-- start DATA EXCERPTS --

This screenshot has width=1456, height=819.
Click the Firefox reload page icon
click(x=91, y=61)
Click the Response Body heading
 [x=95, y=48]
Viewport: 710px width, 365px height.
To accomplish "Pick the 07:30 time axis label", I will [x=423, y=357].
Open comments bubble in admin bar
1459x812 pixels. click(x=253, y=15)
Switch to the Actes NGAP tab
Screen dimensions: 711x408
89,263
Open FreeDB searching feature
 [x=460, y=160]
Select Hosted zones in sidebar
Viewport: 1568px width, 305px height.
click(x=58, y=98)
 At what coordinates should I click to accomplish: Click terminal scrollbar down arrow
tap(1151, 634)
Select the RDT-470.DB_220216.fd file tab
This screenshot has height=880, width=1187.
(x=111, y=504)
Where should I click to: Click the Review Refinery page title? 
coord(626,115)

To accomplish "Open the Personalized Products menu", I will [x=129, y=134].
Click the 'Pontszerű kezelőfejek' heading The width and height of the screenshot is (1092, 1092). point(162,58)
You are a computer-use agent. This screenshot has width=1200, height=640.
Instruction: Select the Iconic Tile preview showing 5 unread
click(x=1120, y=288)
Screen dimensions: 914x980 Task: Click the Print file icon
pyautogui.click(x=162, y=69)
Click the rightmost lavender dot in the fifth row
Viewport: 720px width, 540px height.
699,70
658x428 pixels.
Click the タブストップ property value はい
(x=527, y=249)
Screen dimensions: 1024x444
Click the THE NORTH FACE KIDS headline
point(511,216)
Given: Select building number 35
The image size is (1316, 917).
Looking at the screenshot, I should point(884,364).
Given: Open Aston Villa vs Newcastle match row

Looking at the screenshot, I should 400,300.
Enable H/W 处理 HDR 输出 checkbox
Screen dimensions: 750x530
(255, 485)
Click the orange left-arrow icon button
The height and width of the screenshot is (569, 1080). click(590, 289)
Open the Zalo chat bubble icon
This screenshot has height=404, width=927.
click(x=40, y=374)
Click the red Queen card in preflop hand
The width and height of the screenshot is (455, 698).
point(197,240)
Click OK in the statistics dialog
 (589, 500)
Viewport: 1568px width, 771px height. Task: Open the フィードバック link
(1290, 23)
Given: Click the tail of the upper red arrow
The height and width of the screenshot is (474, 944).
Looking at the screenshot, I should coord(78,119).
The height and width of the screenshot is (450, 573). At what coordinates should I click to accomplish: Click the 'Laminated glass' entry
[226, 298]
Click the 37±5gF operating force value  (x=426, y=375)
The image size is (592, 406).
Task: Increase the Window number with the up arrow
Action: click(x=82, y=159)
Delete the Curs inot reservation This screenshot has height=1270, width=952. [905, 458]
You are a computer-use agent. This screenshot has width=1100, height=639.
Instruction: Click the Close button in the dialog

-- end DATA EXCERPTS --

**REQUIREMENTS:** Duplicate the data word for word, starting with the line that contains "658x428 pixels." and continuing through the end of the data.

**RESULT:**
658x428 pixels.
Click the タブストップ property value はい
(x=527, y=249)
Screen dimensions: 1024x444
Click the THE NORTH FACE KIDS headline
point(511,216)
Given: Select building number 35
The image size is (1316, 917).
Looking at the screenshot, I should point(884,364).
Given: Open Aston Villa vs Newcastle match row

Looking at the screenshot, I should 400,300.
Enable H/W 处理 HDR 输出 checkbox
Screen dimensions: 750x530
(255, 485)
Click the orange left-arrow icon button
The height and width of the screenshot is (569, 1080). click(590, 289)
Open the Zalo chat bubble icon
This screenshot has height=404, width=927.
click(x=40, y=374)
Click the red Queen card in preflop hand
The width and height of the screenshot is (455, 698).
point(197,240)
Click OK in the statistics dialog
 (589, 500)
Viewport: 1568px width, 771px height. Task: Open the フィードバック link
(1290, 23)
Given: Click the tail of the upper red arrow
The height and width of the screenshot is (474, 944).
Looking at the screenshot, I should coord(78,119).
The height and width of the screenshot is (450, 573). At what coordinates should I click to accomplish: Click the 'Laminated glass' entry
[226, 298]
Click the 37±5gF operating force value  (x=426, y=375)
The image size is (592, 406).
Task: Increase the Window number with the up arrow
Action: click(x=82, y=159)
Delete the Curs inot reservation This screenshot has height=1270, width=952. [905, 458]
You are a computer-use agent. This screenshot has width=1100, height=639.
Instruction: Click the Close button in the dialog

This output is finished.